## AIM OF THE TASK
Nothing but the lines from the one showing "Sign Me Up (82, 1322)" through the final line of the data below belongs in the answer, duplicated exactly and without pictures.

## ENTRIES SUPPLIED
• • • •

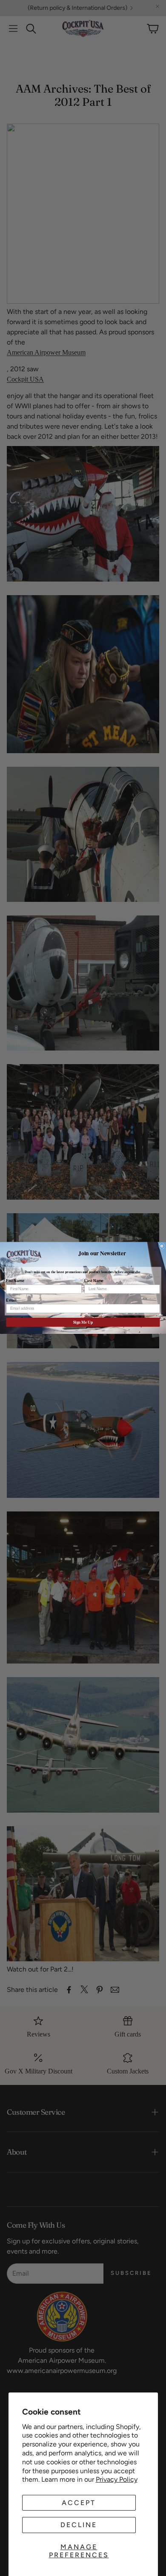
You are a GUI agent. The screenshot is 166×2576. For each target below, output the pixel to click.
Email (11, 1300)
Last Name (93, 1281)
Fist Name (15, 1281)
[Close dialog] (161, 1246)
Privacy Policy (116, 2479)
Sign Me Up (82, 1322)
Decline (78, 2525)
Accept (79, 2503)
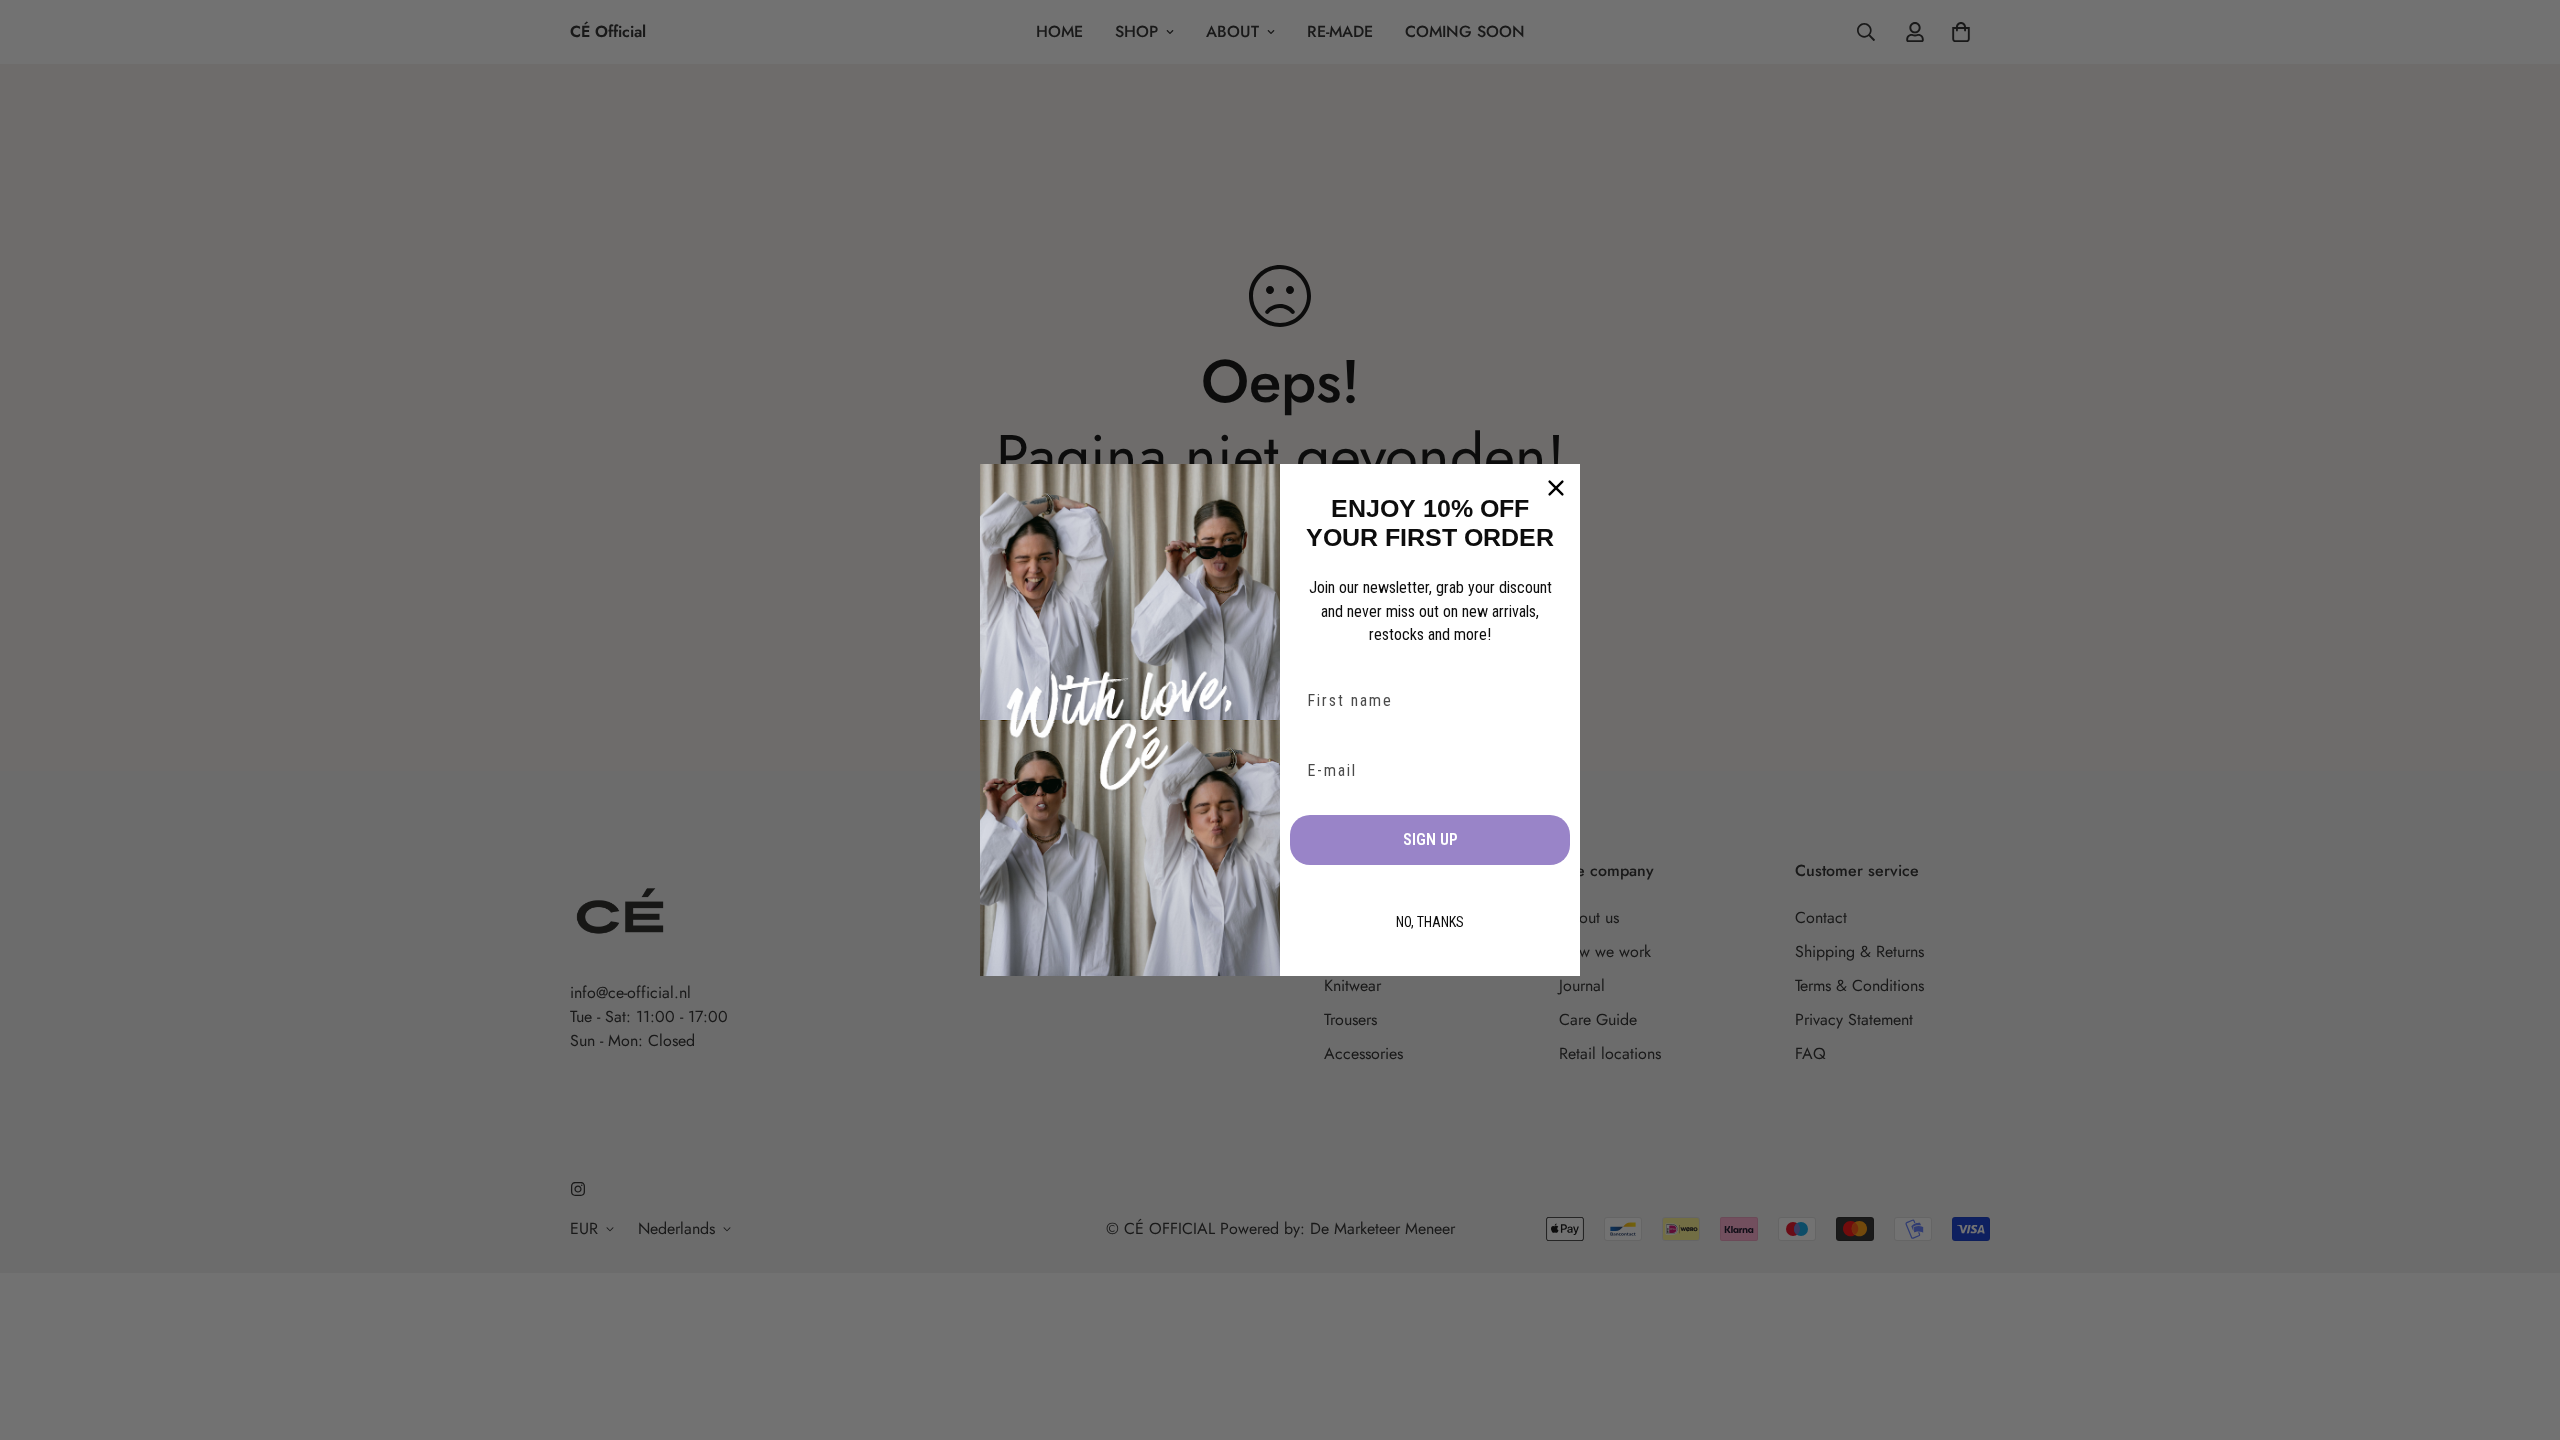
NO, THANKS (1430, 922)
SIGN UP (1430, 839)
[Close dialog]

• • • •

## TASK RESPONSE
Sign Me Up (82, 1322)
Decline (78, 2525)
Accept (79, 2503)
NO, THANKS (1430, 922)
SIGN UP (1430, 839)
[Close dialog]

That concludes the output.